- Established: 2012
- Time zone: AEST (UTC+10:00)
- LGA(s): City of Ipswich
- Region: South East Queensland

= Ecco Ripley =

Ecco Ripley is a master-planned community in the City of Ipswich, Queensland, Australia. It will be Queensland's biggest housing development and Australia's largest-ever master planned community. The site lies in the northern foothills of the Flinders Peak Group in the Bundamba Creek water catchment about five kilometres south of the centre of Ipswich. It includes development of the existing suburbs of Deebing Heights and rural Ripley. The Green Building Council of Australia rated the Ecco Ripley development with a Green Star, a first in Queensland.

==Planning==
In 2010, it was announced that Ripley Valley, Yarrabilba and Greater Flagstone near Jimboomba would be developed as greenfield investments in response to the region's population growth which was expected to reach 4.4 million by 2031. The site had been earmarked for development within the South East Queensland Regional Plan which was released on 28 July 2009. The Ipswich City Council worked for a number of years to generate a Ripley Valley Structure Plan.

The satellite city is planned to accommodate 120,000 people in 50,000 homes in the rapidly developing western growth corridor of South East Queensland. Ecco Ripley is the third master planned community in the western corridor, after Forest Lake and Springfield. Major transport connections include the existing Centenary Highway and an expected extension to the Springfield railway line.
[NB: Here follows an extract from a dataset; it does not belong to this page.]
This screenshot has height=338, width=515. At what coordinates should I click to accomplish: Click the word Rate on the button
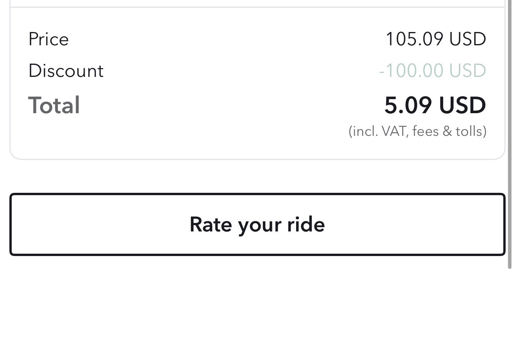[x=211, y=224]
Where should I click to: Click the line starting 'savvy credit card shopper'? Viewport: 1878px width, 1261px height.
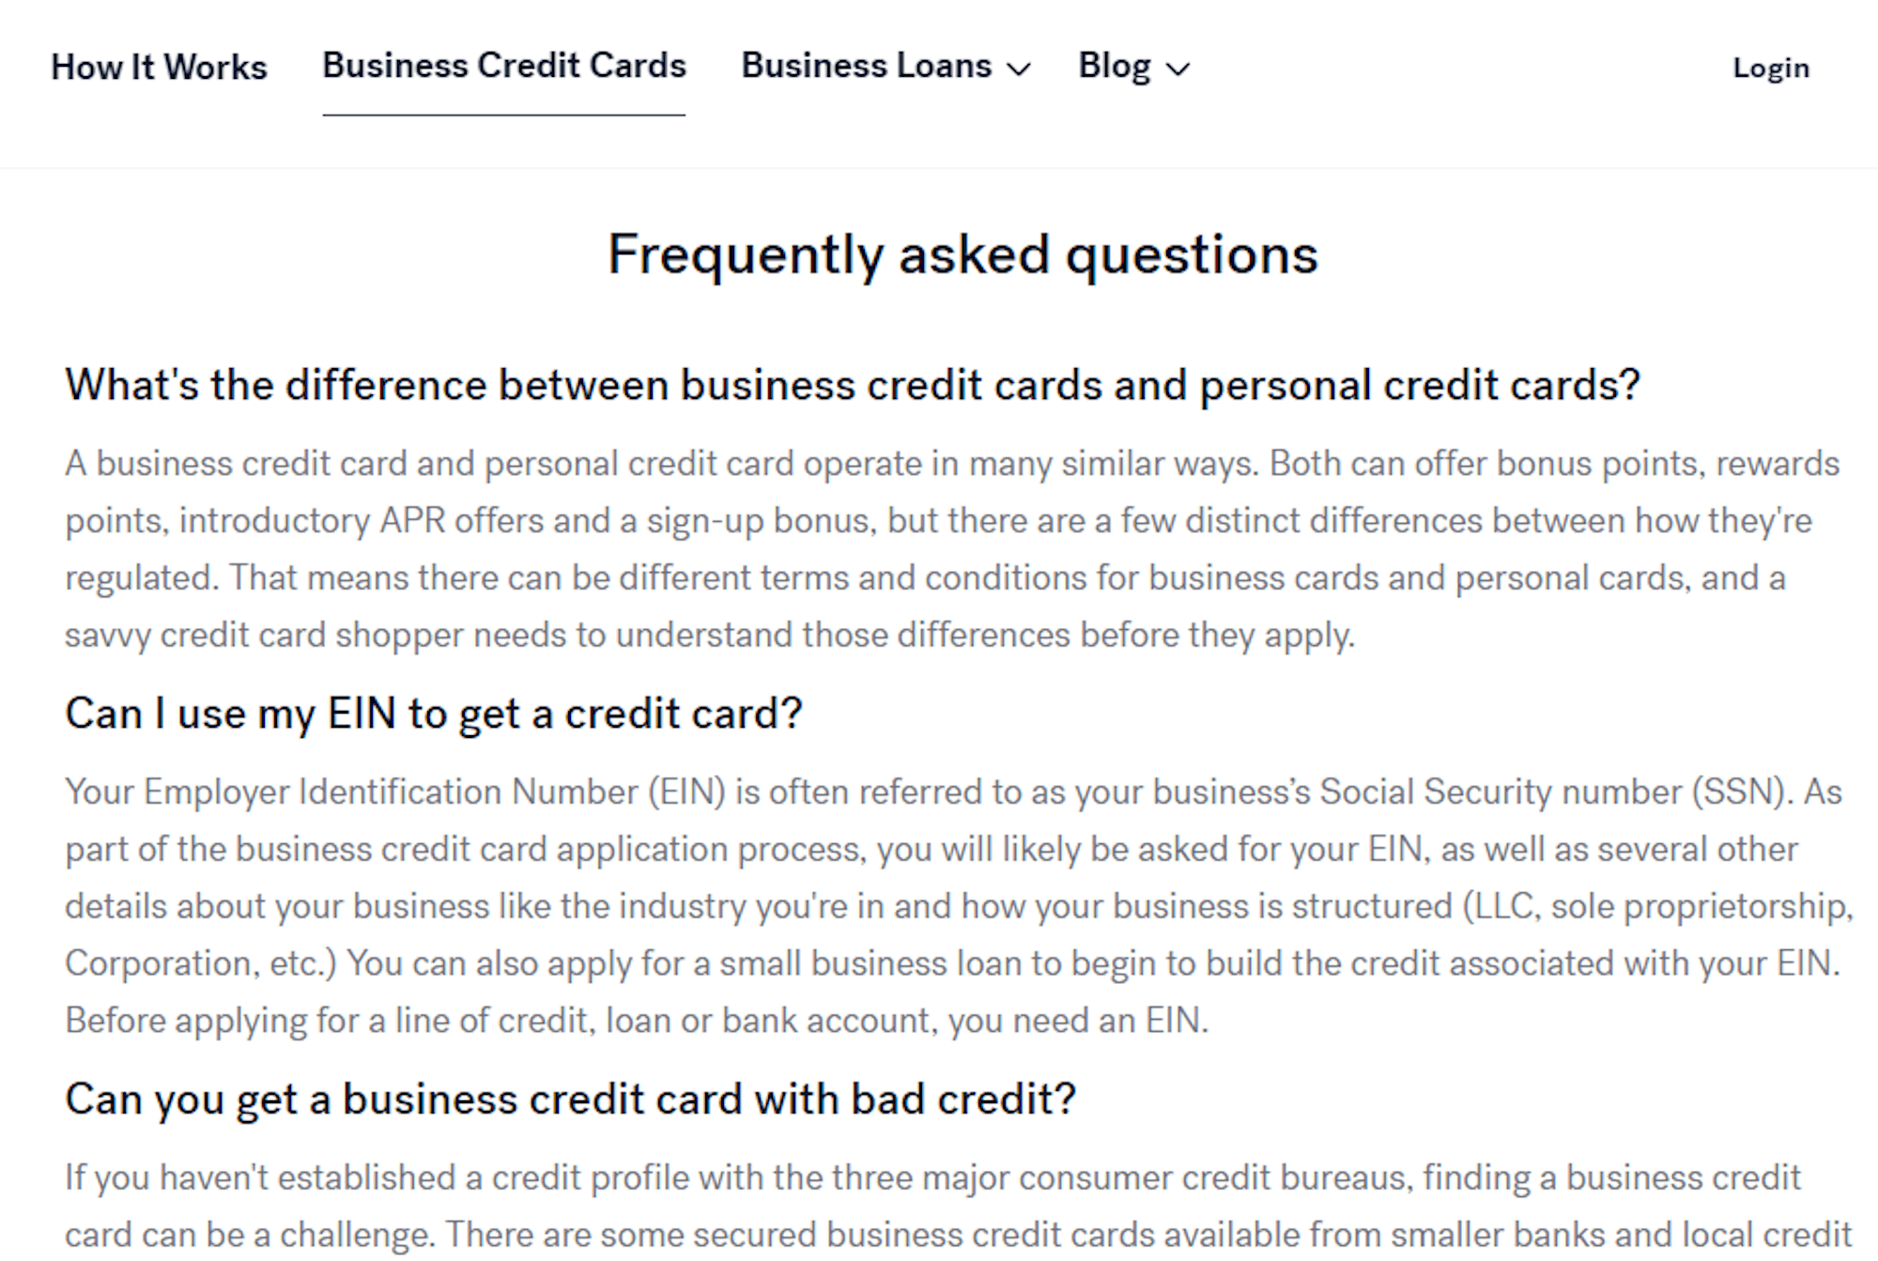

The urban core of Ecco Ripley, called the Town Centre, will consist of numerous civic and commercial buildings in a central hub of 194 hectares and is being developed by Japanese home building company Sekisui House. Included in their plans is the creation of 4,000 homes for more than 10,000 people over 15 years. Sekisui became involved with the project after it purchased land in the Ripley Valley from Babcock & Brown, a Sydney-based global investment and advisory firm which went into administration in 2009.

==Development==
Groundbreaking work was begun by Ipswich mayor Paul Pisasale and Sekisui House in late October 2012. The first residents are expected to occupy homes in 2014 with full development of the project by 2057. Stage 1 of the project involves upgrades to Ripley Road, 46 residential lots, parks and a sales and information centre.

Infrastructure planning such as sewage and mains water supply has been coordinated by the Urban Land Development Authority, a state government agency and the Ipswich City Council. The council allocated $19 million to spending on road, water and sewerage infrastructure in the 2013/14 financial year.